____ Excerpt

The U.S. food safety system has been in trouble for a long time; the most recent examples of its failings in the food safety arena are the current outbreak of salmonella in peanut butter, which has killed 9 and sickened more than 600, and last summer’s outbreak of salmonella in peppers. Sadly, there are many other examples that demonstrate that the FDA – the agency that is supposed to oversee the safety of an enormous array of foods that consumers bring into their homes every day, from peanut butter to pet food – is currently not able to adequately protect Americans.
Many in the consumer community have been sounding the alarm on the need for new food safety protections for a long time. However, the latest outbreak – the second in 2 years – of salmonella in a ubiquitous and seemingly “low-risk” food such as peanut butter has only heightened the need for prompt action to give the FDA the authorities and resources it needs to protect consumers. Your bill would make a number of much-needed improvements at the FDA, and help begin to restore consumer confidence in the safety of our nation’s food supply.
Among its reforms, your bill:
• Recognizes the need to prevent foodborne illnesses before they happen by requiring hazard analysis and risk-based preventative control plans. Your bill requires domestic food facilities to identify food safety dangers and to develop a written plan to minimize or prevent hazards. It is an important first step to a safer food supply system and could help avert dangerous hazardous food outbreaks and recalls.
• Gives the FDA mandatory recall authority to remove unsafe and dangerous products from the stream of commerce. Many consumers are shocked to find out that FDA does not already have the ability to order the recall of a food if a company has failed to voluntarily recall the product on its own, if the food will cause serious adverse health consequences or death. By giving the agency this critical authority, your bill will help to put FDA back in the driver’s seat on consumer safety.
• Addresses the unique safety problems associated with produce. Your bill also directs FDA to place its standard-setting focus on a category of food – produce – and on those contaminants that are most often involved in foodborne illness outbreaks. This direction will finally ensure the agency is going after the problems we have seen arise time and time again.
• Recognizes the importance of tracing problem food products back to their source. However, your proposal to create a traceback pilot program should be strengthened by creating an operative traceability program at FDA now., Industry has already made significant strides in this area, and the technology exists to begin requiring traceback now. We strongly encourage you to require FDA to establish a comprehensive traceback program now that includes electronic recordkeeping.

________
____ Given entries

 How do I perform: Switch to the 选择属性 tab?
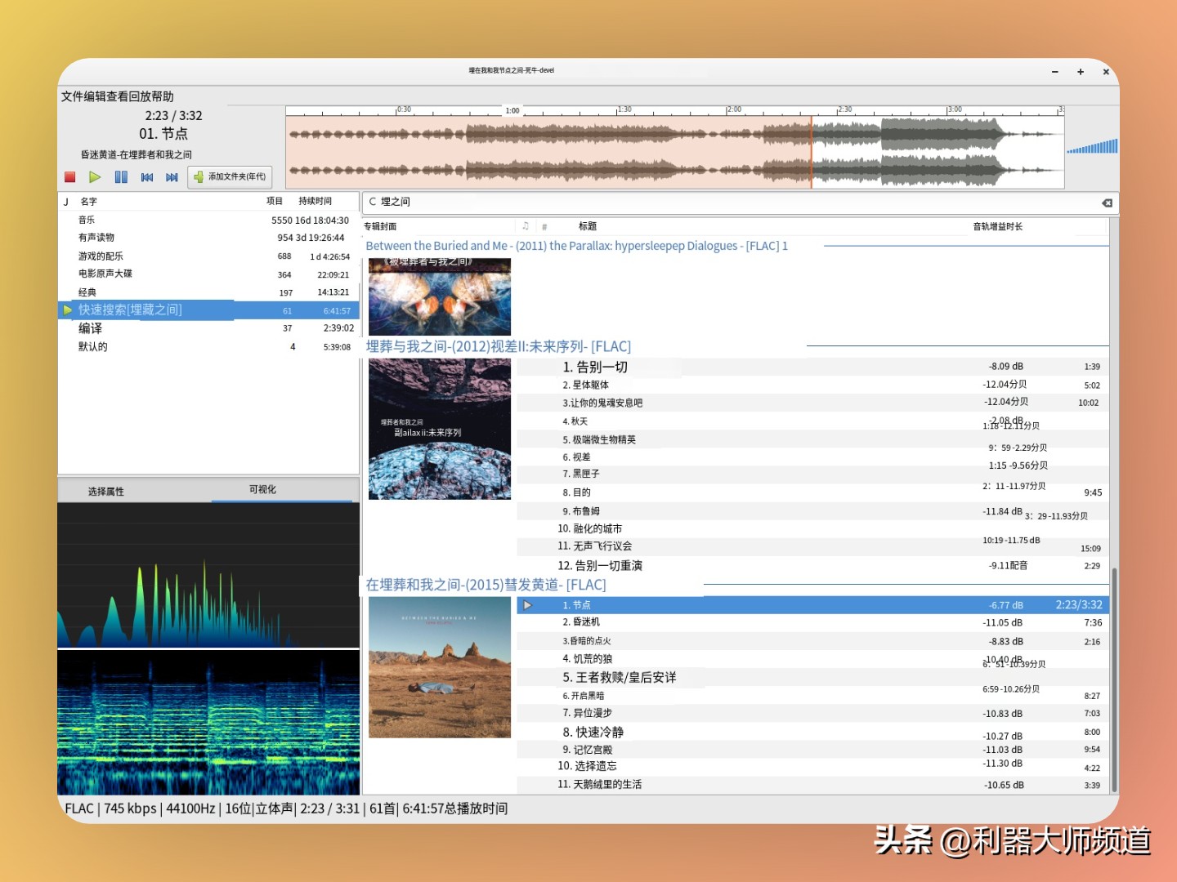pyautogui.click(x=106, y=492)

________
____ Given entries

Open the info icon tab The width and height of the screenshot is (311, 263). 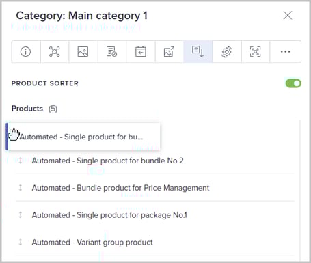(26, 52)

________

[Job 1]: In the food safety letter, what does the bill require domestic food facilities to do?
[Job 2]: Extend the food safety letter past its last sentence.
The records were taken from an unrelated source.

[Exercise output 1]: Identify food safety dangers and develop a written plan to minimize or prevent hazards.

[Exercise output 2]:
As the bill proceeds through the legislative process, we urge you to consider taking additional, critical steps that would greatly enhance our food safety system. Chief among them is the need to increase the frequency of inspections of food producing facilities. Your bill would require inspections of plants making non-high-risk food once every four years at a minimum. By way of comparison, the Department of Agriculture (USDA) is required to inspect certain meat processing plants on a daily basis. We strongly believe that, at a minimum, annual inspections are necessary to prevent problems such as the Peanut Corporation of America tragedy from happening again. Peanut butter is still considered to be a low-risk food. However, an inspection of the Peanut Corporation of America (PCA) plant in Georgia four years ago – in 2005 – would not have caught the deadly problems that appeared at the plant in 2007 and 2008.
A requirement in the bill mandating both the testing for contaminants such as salmonella, and mandating the disclosure to FDA of positive test results, can also help ensure that we never have another PCA-type situation.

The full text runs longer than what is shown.